* [Task]: Set out exactly, line by line, the stretch of data below that begins at the line containing "Select the skipped PACKAGE Debug x64 line" and ends at the line containing "Task: Click the Token section heading", with both ends kept.

(Records from a collection)

☆ ☆ ☆ ☆ ☆ ☆ ☆

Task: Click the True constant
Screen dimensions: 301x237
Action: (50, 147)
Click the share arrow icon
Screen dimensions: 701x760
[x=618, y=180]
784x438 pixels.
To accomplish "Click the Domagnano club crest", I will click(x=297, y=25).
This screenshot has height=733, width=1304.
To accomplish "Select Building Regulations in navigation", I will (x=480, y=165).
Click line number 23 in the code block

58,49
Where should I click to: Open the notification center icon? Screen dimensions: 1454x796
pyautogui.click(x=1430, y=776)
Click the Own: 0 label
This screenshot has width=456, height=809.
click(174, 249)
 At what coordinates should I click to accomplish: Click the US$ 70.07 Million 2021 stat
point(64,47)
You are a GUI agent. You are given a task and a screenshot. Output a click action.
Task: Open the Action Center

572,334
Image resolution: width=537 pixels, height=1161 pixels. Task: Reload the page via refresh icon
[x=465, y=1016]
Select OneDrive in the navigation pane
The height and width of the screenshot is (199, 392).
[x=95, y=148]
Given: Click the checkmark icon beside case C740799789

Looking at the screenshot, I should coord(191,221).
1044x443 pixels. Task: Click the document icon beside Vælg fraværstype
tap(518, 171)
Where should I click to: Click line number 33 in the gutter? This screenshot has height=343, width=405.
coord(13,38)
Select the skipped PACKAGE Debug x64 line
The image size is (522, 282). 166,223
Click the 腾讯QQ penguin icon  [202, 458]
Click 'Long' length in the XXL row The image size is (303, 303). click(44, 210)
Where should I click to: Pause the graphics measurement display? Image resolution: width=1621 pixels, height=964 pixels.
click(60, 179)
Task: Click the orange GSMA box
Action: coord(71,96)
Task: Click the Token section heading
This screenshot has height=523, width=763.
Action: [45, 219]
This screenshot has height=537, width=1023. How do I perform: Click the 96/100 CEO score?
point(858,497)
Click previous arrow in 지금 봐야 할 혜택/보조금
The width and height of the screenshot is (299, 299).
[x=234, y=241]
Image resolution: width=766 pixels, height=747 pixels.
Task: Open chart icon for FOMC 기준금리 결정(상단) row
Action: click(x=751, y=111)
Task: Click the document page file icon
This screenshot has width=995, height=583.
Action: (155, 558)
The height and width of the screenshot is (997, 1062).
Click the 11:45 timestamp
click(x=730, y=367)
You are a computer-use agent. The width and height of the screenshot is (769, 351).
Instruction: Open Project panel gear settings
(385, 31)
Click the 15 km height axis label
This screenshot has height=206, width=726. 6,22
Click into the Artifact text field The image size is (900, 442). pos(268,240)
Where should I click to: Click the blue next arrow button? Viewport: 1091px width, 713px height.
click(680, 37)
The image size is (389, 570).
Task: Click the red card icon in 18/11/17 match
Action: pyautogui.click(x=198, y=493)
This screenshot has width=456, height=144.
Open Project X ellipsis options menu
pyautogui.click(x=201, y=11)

☆ ☆ ☆ ☆ ☆ ☆ ☆

* [Response to this task]:
Select the skipped PACKAGE Debug x64 line
The image size is (522, 282). 166,223
Click the 腾讯QQ penguin icon  [202, 458]
Click 'Long' length in the XXL row The image size is (303, 303). click(44, 210)
Where should I click to: Pause the graphics measurement display? Image resolution: width=1621 pixels, height=964 pixels.
click(60, 179)
Task: Click the orange GSMA box
Action: coord(71,96)
Task: Click the Token section heading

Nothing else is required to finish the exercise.